Bookmark and Share Email this page Email Print this page Print

Books to give for the holidays

This year’s list is eclectic in subject and appeal. May you find the perfect match.

“When You Are Engulfed in Flames” by David Sedaris (Back Bay Books, $15.99)
If you haven’t read humorist Sedaris of New Yorker and PBS fame, you are in the minority and surely know someone who does. Sedaris appeared in Tulsa last October, his fourth visit here. He reads his acerbic essays and his large following roars with recognition and laughter.
“My Dog Ate My Nobel Prize” by Jeff Martin (Soft Skull Press, $12.95)
Our home-grown humorist (and TulsaPeople columnist) Martin has created a very short memoir with illustrations. His adventuresome 30 years on earth, as written, is a pack of lies — lies you wish you had thought of. This text is sized to stuff in a stocking.

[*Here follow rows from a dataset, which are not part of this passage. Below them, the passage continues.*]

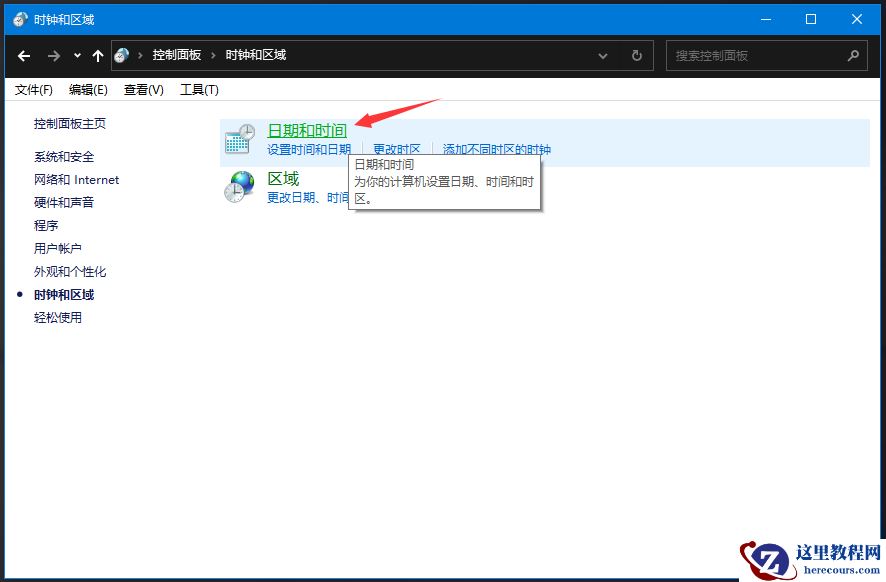
Task: Click the back navigation arrow
Action: [24, 55]
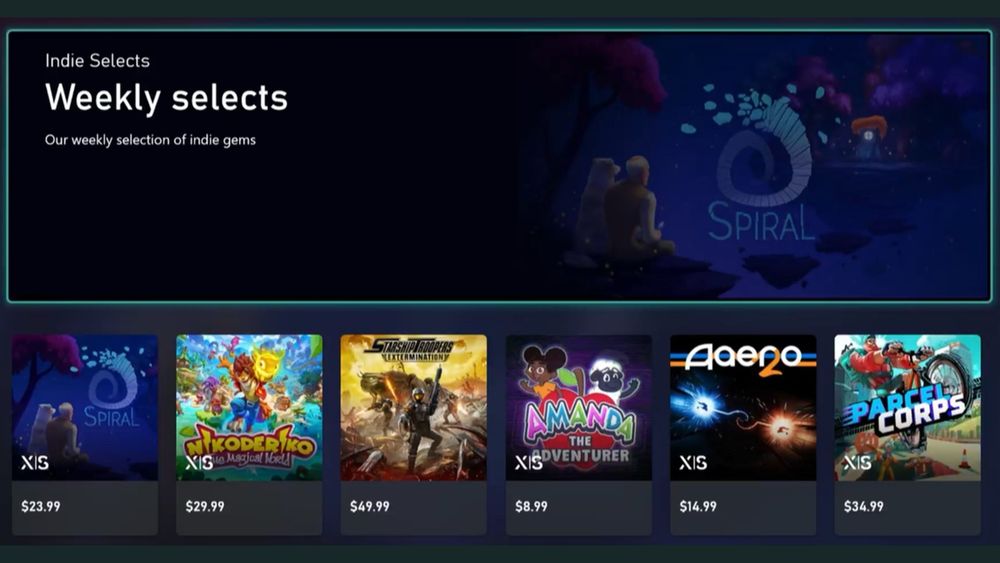Click the Spiral logo in hero banner
The height and width of the screenshot is (563, 1000).
click(x=759, y=167)
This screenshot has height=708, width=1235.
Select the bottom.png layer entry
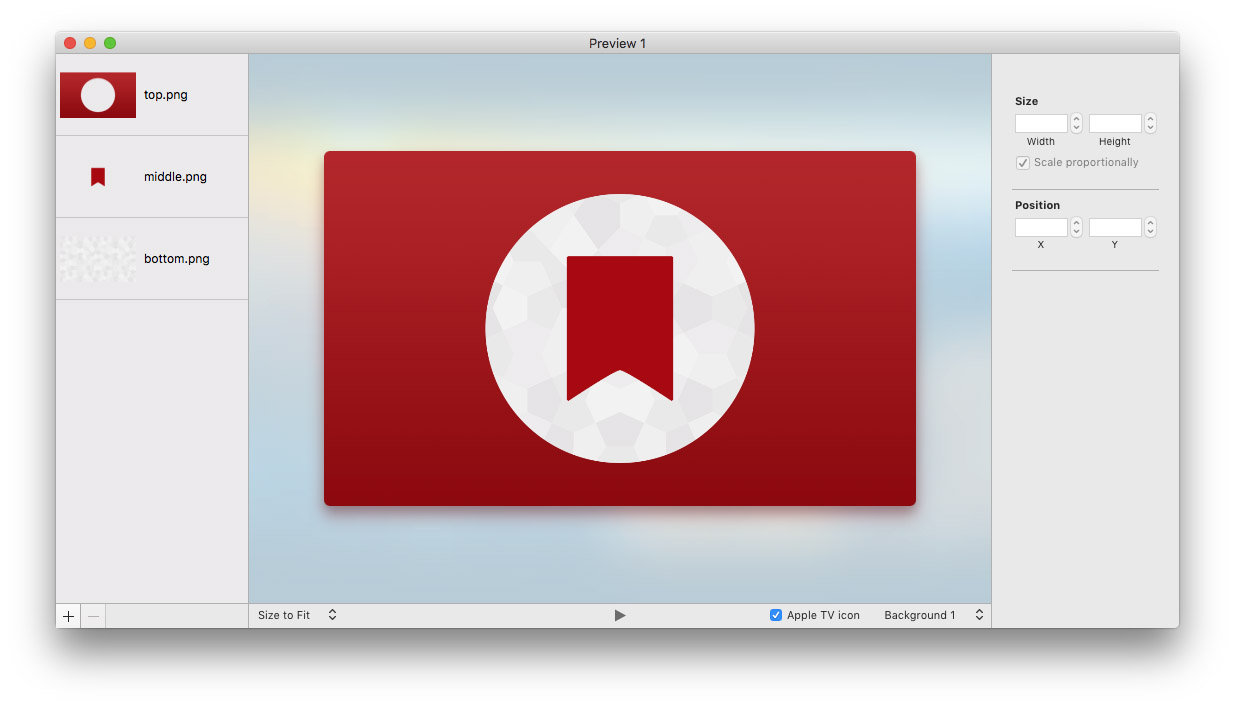click(x=177, y=258)

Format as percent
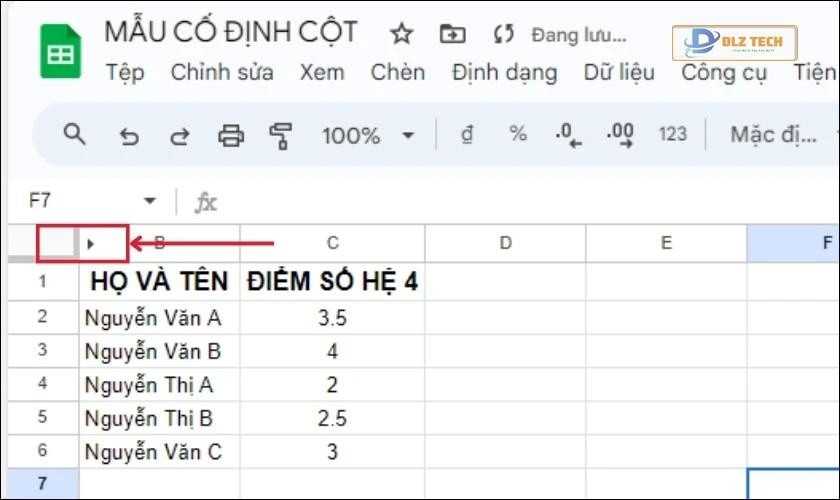click(x=518, y=135)
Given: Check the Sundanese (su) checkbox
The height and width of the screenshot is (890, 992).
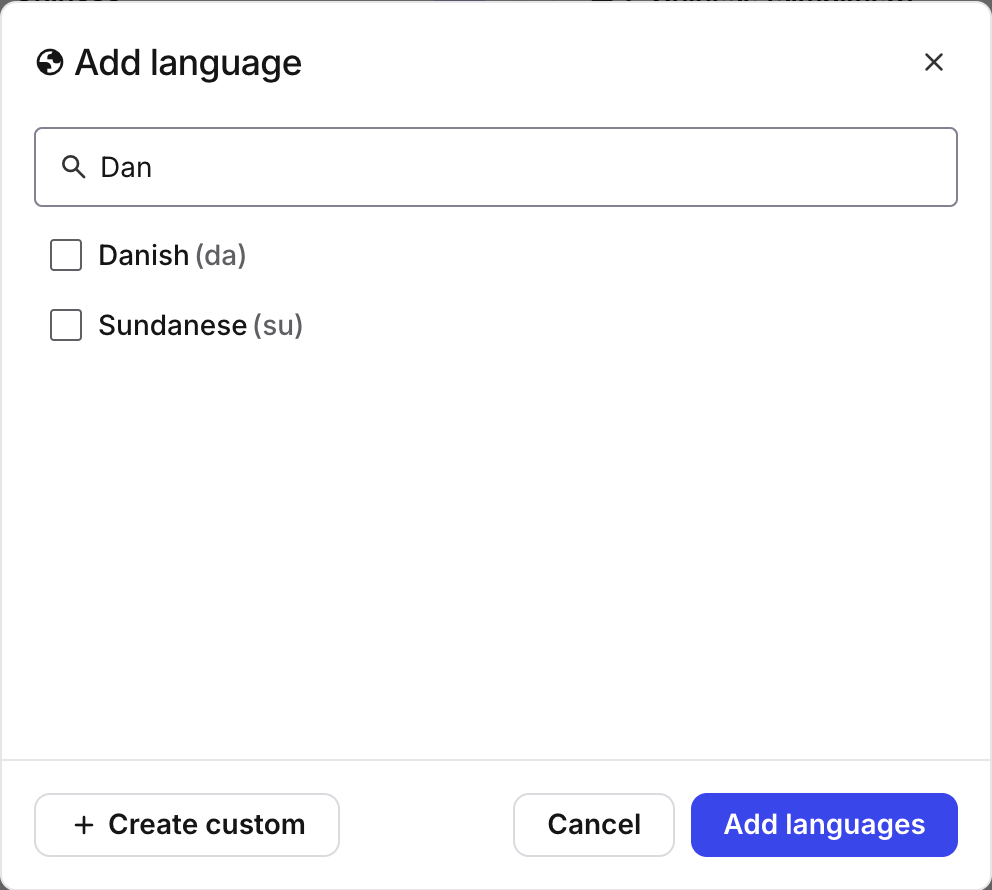Looking at the screenshot, I should (x=65, y=325).
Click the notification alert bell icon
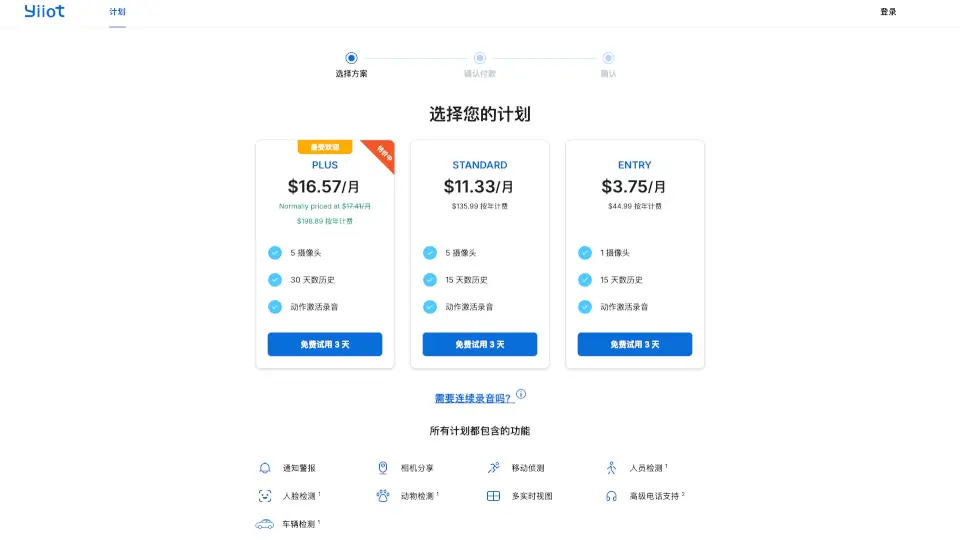The image size is (960, 540). coord(265,468)
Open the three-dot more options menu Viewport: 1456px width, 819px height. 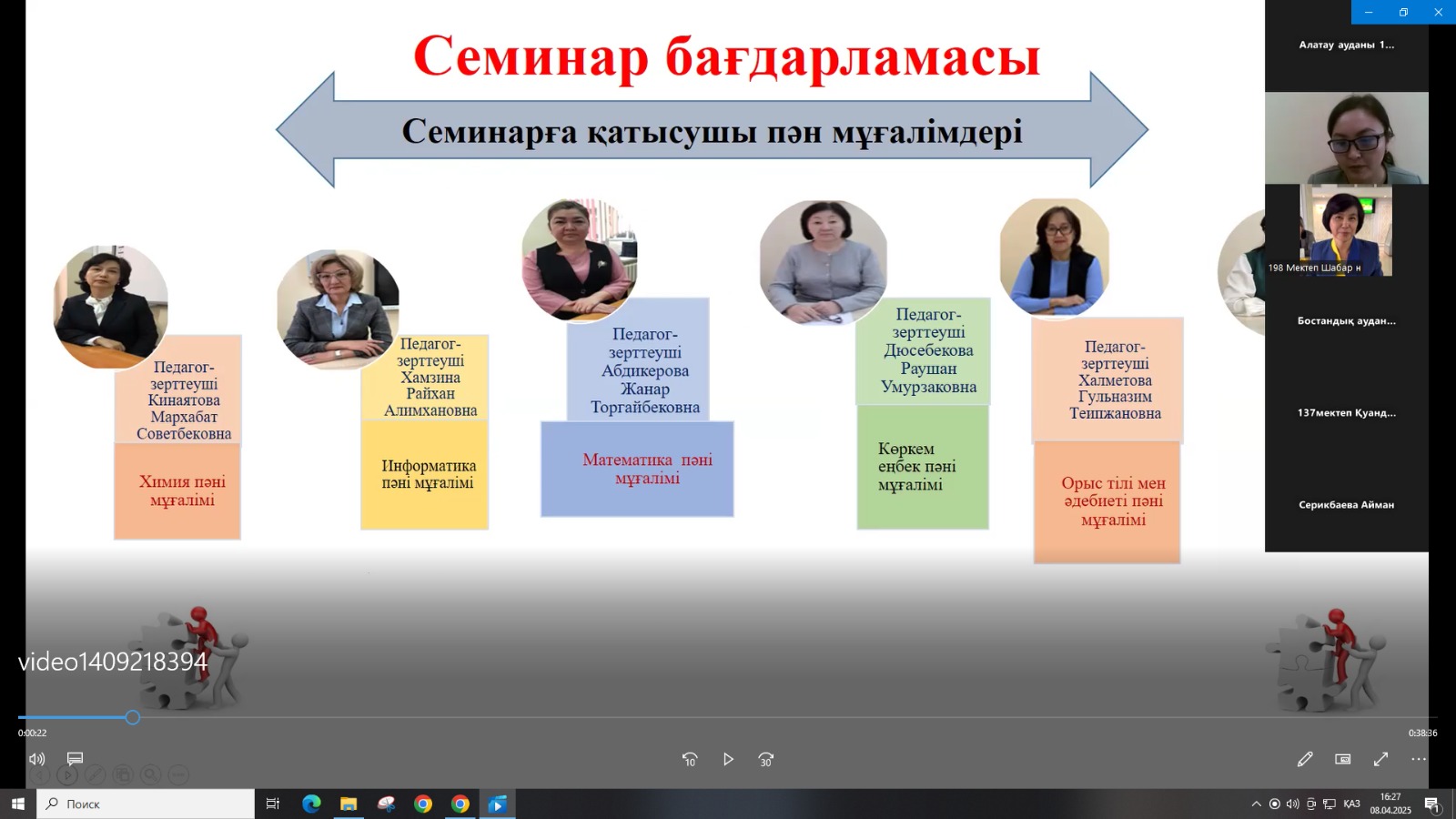(x=1419, y=759)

“Mexico/USA,” Nimrod International Journal (The University of Tulsa, $10)
Nimrod has been suggested before in this Christmas column, and for very good reasons. Literary journals are rare and luxurious extravagances that every serious reader craves. In one volume, you can test drive 58 aspiring writers judged to be future legends of prose and poetry. Tulsa is lucky to be home to this long-standing, prestigious publication.
“To Indy and Beyond, The Life of Racing Legend Jack Zink” by Dr. Bob Blackburn (Cottonwood Publications, $34.95)
If you have ever driven south down Peoria Avenue, been a Boy Scout, hiked Zink Ranch Preserve, raced cars, worked in the oil business, followed local politics, asked for a charitable donation — in short, if you have spent any time at all in Tulsa, you know the name Jack Zink. Blackburn, Oklahoma Historical Society director, has compiled a handsome coffee-table book of memories loaded with photos.
“The Indian Tribes of Oklahoma, A Guide” by Blue Clark (University of Tulsa Press, $29.95)
Long overdue, Clark has updated and enriched Wright’s 50-year-old source book. “Oklahoma is home to nearly 40 tribes and is the state with the largest Native population.” Can you name them? Did you remember Kialegee? Modoc? Thlopthlocco? This is a must-reference for students of Oklahoma history.
“Capitol Offense” by William Bernhardt (Ballantine Books, $26)
Bernhardt is a Tulsa institution, along with his antagonist, Ben Kincaid, attorney extraordinaire. You just can’t go wrong if your reader likes detective intrigue in a local backdrop.

“Marked By Fire” by Joyce Carol Thomas (Hyperion, $7.99)
This 1982 book for teens is noted not because it is as current as the rest but because the author was inducted into the Oklahoma Writers Hall of Fame this year for her body of work. The Ponca City native lives in Berkeley, Calif., and writes about Oklahoma. “Marked By Fire” won the National Book Award. Thomas has said she writes about horrible happenings (rape in this case) to tell young people there is darkness in the world, but also hope and redemption.


Happy holidays and happy reading. All these books are available at Steve’s Sundry Books and Magazines.